What this task involves >> Please lay out each line of the items below as a JSON list of strings, one string per line, skipping blank lines and leaving out the pictures.
Start
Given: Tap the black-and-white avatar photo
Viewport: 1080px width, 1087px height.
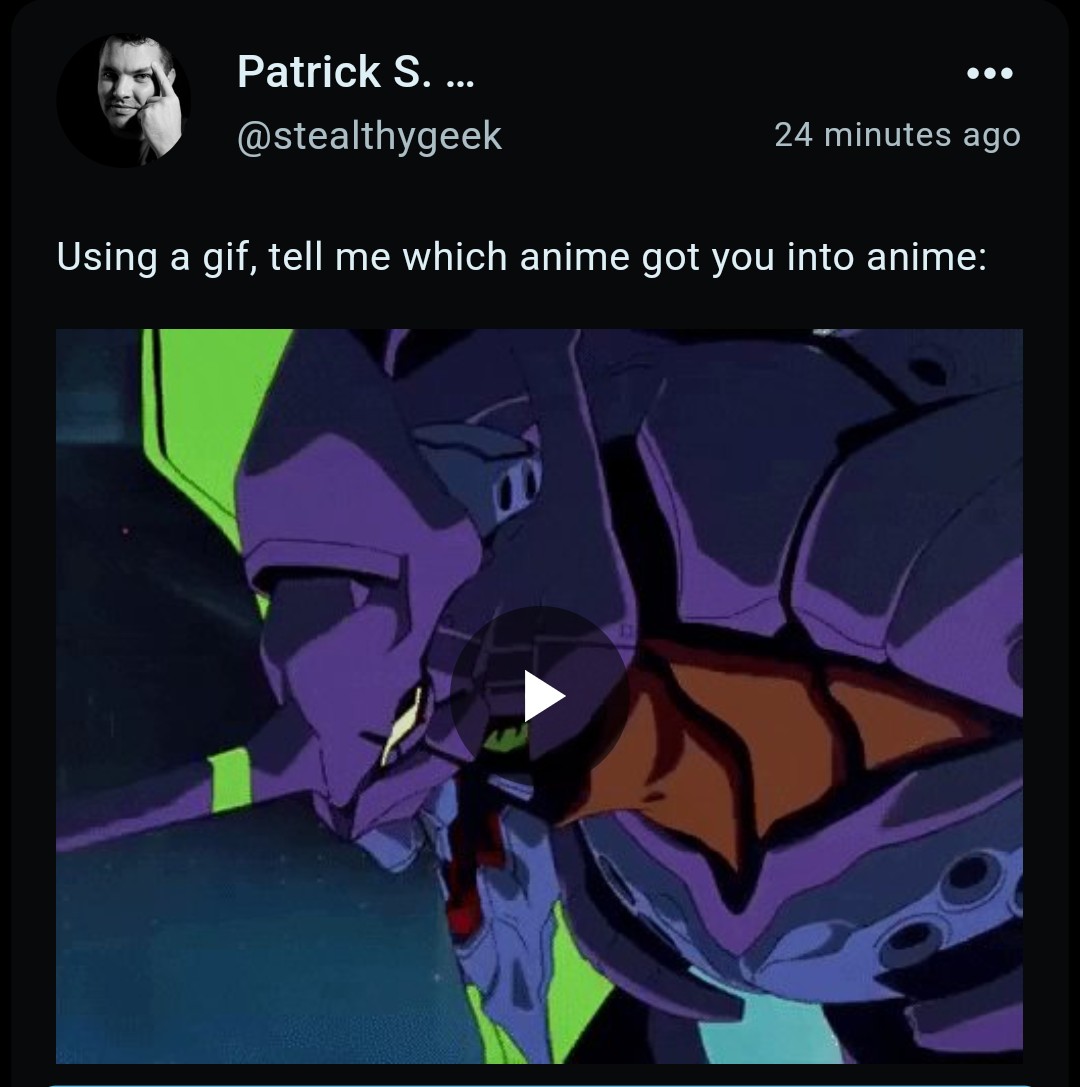Looking at the screenshot, I should (123, 100).
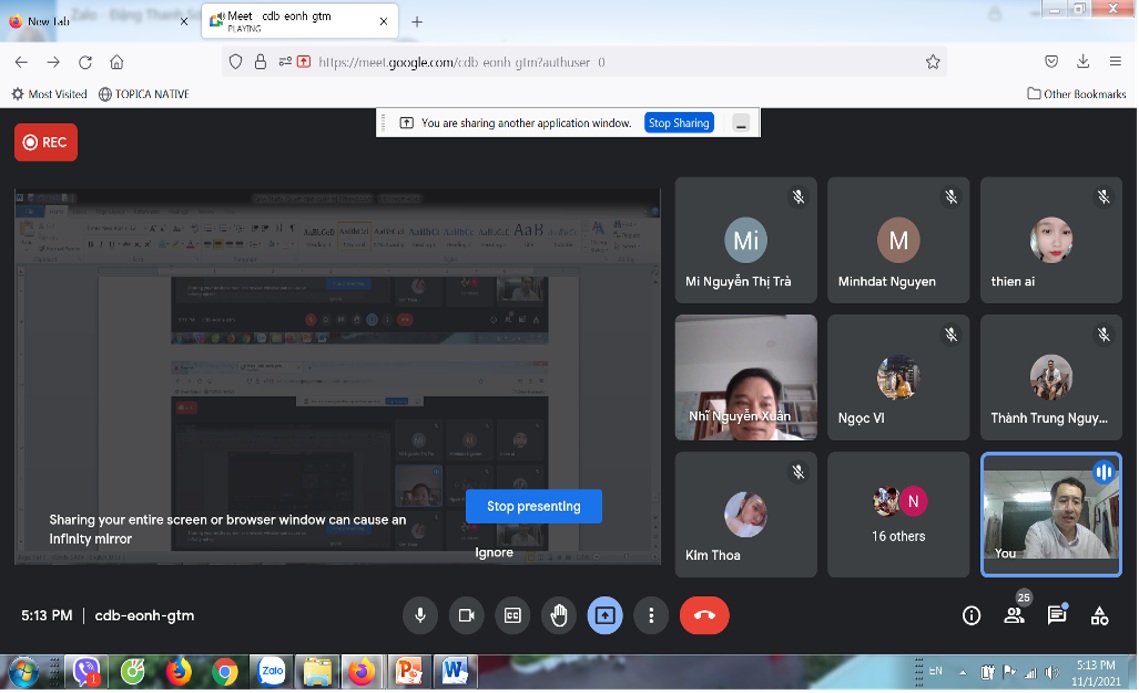
Task: Open the TOPICA NATIVE bookmark
Action: (x=144, y=94)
End
Response to the exercise >>
[
  "Given: Tap the black-and-white avatar photo",
  "Viewport: 1080px width, 1087px height.",
  "Looking at the screenshot, I should (123, 100).",
  "Task: Open the TOPICA NATIVE bookmark",
  "Action: (x=144, y=94)"
]